Izkata · on May 22, 2023

It's an almost verbatim example of getting to 1NF, the first and most basic normalization. The value (department name) is repeating and should be extracted and given its own ID.

jack_squat · on May 22, 2023

1NF bans relation-valued attributes, not repetition of attribute value across tuples in a relation. Mainstream SQL databases don't support relation-valued attributes, so any table you make in a relational database is 1NF.

You can push back on this a little - for instance maybe you consider an array-valued attribute to be enough like a relation to argue array-valued attributes violate 1NF. But if you do that you must also explain what makes arrays different from strings, since strings are pretty similar to arrays of characters and can be treated the same way in most respects (for instance characters in a string can be addressed by index or split into substrings).

AlphaSite · on May 23, 2023

Arguably it’s a structured vs unstructured data issue

maweki · on May 22, 2023

> The value (department name) is repeating and should be extracted

Then the id would be repeating. Furthermore, the department name would make a fine primary or alternate key for the new relation you're proposing.

Also, that's not what 1NF is. 1NF means there should be no table-valued attributes. And neither is any column list-valued nor does any subset of columns form a subtable.

The other normal forms talk about functional dependencies and there aren't any.

The only possible violation of 1NF could be not splitting the name in given name and family name. Other than that, the table is normalized.

Izkata · on May 22, 2023

> Then the id would be repeating.

Yes, but it's an ID, not a value. No problems there.

> Furthermore, the department name would make a fine primary or alternate key for the new relation you're proposing.

They're called "natural keys" and there's a lot of problems with them not actually mapping to identity. Like for one example, if a department's name is changed, it isn't just a change to the database column, you have to update all associated code as well - which is why you should have an ID and use that in the code anyway.

> Also, that's not what 1NF is. 1NF means there should be no table-valued attributes. And neither is any column list-valued nor does any subset of columns form a subtable.

If there's only one such column and you switch perspective to the inner table, the transformation is the same. That's why I said "almost" - it's not exactly the same, there are additional conditions, but if you hit them it's the same thing and the result is extracting the duplicate values into their own table, linking them with an ID instead.

maweki · on May 22, 2023

> Yes, but it's an ID, not a value.

In normalization theory and relational algebra an ID is just a value.
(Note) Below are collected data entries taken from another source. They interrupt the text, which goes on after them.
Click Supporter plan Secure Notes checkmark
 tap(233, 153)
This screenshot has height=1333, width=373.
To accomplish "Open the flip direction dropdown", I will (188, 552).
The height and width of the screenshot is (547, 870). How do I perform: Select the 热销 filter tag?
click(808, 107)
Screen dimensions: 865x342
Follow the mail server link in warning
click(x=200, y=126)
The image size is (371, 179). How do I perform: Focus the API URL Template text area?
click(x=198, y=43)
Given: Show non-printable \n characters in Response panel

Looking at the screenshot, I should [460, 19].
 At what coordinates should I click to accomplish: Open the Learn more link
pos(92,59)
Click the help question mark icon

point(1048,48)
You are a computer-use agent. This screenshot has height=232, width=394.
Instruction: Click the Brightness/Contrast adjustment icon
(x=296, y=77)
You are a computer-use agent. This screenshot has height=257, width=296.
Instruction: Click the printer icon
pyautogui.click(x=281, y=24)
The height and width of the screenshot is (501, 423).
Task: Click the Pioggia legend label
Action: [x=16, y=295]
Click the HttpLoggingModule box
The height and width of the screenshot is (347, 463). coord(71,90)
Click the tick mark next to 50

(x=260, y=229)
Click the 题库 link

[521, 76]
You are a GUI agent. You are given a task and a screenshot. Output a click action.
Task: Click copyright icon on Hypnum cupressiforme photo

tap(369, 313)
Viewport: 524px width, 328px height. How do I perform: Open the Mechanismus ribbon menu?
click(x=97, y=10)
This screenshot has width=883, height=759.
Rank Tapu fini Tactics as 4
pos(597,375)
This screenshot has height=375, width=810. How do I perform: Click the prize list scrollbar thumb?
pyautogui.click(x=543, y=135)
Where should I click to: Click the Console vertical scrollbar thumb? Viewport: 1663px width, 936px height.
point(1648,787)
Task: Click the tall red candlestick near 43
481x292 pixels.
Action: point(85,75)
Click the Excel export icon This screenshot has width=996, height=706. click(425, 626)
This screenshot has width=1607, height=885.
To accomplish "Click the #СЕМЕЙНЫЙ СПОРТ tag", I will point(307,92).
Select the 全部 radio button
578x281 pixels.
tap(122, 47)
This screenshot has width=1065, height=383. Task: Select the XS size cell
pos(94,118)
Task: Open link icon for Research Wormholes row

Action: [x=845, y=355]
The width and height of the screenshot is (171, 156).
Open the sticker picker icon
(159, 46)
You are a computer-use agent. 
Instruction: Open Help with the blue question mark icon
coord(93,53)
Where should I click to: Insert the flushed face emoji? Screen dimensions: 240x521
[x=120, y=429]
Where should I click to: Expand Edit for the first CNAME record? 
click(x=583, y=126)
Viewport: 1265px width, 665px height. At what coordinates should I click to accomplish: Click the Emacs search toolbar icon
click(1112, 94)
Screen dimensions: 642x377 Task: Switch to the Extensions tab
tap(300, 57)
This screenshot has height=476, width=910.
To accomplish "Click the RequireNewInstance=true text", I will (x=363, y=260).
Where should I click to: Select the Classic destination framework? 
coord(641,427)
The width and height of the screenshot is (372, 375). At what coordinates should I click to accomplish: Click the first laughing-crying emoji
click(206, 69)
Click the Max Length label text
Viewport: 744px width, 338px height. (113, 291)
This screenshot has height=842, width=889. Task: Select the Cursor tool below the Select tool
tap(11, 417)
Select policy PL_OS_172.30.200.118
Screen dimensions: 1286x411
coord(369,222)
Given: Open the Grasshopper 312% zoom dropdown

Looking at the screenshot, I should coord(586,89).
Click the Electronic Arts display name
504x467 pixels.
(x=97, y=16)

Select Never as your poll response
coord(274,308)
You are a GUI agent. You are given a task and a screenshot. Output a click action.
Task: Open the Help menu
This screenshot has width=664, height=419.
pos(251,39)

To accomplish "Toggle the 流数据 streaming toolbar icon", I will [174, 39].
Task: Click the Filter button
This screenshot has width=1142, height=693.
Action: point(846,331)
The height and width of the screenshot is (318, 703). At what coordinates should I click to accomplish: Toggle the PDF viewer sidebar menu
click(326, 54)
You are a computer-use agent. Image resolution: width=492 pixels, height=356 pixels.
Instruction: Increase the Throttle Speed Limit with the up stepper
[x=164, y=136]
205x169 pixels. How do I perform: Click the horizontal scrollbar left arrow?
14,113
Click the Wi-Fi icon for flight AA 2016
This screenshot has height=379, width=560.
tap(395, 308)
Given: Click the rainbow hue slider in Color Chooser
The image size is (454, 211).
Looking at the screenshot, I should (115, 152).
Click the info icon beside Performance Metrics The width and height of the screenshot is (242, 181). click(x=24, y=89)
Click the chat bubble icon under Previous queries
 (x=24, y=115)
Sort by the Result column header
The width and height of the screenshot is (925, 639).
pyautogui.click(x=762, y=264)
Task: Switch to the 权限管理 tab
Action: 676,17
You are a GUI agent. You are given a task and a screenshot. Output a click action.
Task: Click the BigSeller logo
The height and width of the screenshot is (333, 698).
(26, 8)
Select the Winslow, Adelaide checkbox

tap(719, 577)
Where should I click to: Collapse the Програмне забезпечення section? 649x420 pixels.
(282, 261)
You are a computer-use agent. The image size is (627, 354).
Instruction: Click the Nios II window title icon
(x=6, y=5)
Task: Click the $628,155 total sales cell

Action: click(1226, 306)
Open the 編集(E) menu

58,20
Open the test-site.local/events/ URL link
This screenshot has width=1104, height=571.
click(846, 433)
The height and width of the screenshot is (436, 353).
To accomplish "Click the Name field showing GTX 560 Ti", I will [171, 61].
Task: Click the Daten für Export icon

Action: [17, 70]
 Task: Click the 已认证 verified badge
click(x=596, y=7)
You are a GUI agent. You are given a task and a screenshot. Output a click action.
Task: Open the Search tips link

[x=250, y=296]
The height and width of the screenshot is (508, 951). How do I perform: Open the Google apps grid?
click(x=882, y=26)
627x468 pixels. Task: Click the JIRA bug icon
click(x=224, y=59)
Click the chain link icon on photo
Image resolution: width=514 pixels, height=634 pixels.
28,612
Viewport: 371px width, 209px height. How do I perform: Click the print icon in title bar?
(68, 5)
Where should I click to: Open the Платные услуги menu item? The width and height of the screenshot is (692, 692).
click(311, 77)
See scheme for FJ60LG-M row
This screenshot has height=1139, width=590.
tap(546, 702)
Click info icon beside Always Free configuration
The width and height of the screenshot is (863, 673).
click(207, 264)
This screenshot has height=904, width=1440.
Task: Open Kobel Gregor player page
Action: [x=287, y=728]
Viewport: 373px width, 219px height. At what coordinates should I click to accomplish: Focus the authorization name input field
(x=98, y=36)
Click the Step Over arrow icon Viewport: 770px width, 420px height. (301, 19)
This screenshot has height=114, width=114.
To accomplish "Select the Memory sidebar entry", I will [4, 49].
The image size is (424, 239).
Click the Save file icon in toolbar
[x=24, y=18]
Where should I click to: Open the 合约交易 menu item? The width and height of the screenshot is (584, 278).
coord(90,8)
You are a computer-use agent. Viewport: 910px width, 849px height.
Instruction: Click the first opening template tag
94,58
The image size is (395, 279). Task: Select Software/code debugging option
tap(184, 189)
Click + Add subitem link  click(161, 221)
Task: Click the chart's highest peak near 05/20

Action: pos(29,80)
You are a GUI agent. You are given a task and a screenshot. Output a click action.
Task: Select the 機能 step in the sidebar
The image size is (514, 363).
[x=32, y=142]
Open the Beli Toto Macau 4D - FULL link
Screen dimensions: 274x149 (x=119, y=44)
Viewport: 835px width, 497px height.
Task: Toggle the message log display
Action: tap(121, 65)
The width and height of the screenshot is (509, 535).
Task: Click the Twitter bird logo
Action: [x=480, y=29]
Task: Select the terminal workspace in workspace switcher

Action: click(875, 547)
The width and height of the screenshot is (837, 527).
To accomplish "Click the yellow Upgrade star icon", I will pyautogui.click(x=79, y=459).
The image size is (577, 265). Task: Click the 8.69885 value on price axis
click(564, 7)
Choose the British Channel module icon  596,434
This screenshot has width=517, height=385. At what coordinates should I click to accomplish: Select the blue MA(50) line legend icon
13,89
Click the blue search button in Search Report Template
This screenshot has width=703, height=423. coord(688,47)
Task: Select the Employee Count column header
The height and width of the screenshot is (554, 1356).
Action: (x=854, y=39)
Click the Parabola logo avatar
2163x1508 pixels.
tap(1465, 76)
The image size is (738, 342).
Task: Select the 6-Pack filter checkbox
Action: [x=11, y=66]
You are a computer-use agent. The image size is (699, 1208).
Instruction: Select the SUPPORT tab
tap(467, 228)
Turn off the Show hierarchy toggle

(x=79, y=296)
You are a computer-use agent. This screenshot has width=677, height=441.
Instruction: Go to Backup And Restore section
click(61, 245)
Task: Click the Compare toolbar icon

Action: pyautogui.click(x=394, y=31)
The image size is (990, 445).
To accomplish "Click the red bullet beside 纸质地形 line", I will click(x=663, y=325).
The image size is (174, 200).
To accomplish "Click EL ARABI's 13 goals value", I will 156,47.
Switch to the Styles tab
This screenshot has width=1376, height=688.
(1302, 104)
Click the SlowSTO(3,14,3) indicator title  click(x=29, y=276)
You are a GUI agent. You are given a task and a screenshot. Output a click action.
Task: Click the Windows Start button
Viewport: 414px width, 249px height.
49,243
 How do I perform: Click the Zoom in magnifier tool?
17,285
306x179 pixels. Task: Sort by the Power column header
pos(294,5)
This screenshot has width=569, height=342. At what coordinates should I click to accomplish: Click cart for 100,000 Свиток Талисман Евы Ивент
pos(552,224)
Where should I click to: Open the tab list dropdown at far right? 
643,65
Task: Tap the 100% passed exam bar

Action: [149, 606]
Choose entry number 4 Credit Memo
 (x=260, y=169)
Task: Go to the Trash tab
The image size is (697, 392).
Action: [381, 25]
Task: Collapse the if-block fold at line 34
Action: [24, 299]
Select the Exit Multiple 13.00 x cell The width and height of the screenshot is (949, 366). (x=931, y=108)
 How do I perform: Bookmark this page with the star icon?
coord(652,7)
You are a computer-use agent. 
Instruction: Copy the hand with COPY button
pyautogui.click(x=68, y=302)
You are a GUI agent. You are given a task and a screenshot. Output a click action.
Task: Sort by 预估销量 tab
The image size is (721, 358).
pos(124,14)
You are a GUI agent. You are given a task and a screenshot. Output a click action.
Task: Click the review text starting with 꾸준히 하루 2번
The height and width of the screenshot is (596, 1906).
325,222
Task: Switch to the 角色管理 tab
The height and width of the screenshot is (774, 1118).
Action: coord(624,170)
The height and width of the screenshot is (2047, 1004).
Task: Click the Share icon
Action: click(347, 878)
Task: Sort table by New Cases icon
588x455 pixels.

DBMSs make no difference between this column and any other primary key column(s) and they make no difference between PK indexes over strings or numbers or any other supported data type.

You're just cargo culting here instead of applying database theory or actually looking at implementations.

dymk · on May 22, 2023

Only if there's a separate Departments table, which for this very simple example, there isn't

maweki · on May 22, 2023

Even if there were a separate Departments table, who is to say that the Department Name is not its primary key? The Department name certainly is A key.

thehappypm · on May 24, 2023

Author means it should be a department_id with a table mapping that to a name to be normalized like a student is taught

pophenat · on May 22, 2023

Microsoft SQL Server now also has IS [NOT] DISTINCT FROM. https://learn.microsoft.com/en-us/sql/t-sql/queries/is-disti...

xupybd · on May 22, 2023

MSSQL does have something closer to array agg.

https://www.mssqltips.com/sqlservertip/5542/using-for-xml-pa...

veddan · on May 22, 2023

There's also JSON_ARRAYAGG.

https://dev.mysql.com/doc/refman/8.0/en/aggregate-functions....

t00 · on May 23, 2023

> We can immediately see that everyone in the support department are making the same salary.

Bonnie Robertson is a thriving 10X support high earner

justinclift · on May 22, 2023

ayhanfuat · on May 22, 2023

I was thinking to myself "there is no way Haki Benita has just discovered `distinct on`".

cpursley · on May 22, 2023

And still helpful as ever.

kubota · on May 22, 2023

Oracle listaggs do support distinct, since 19c.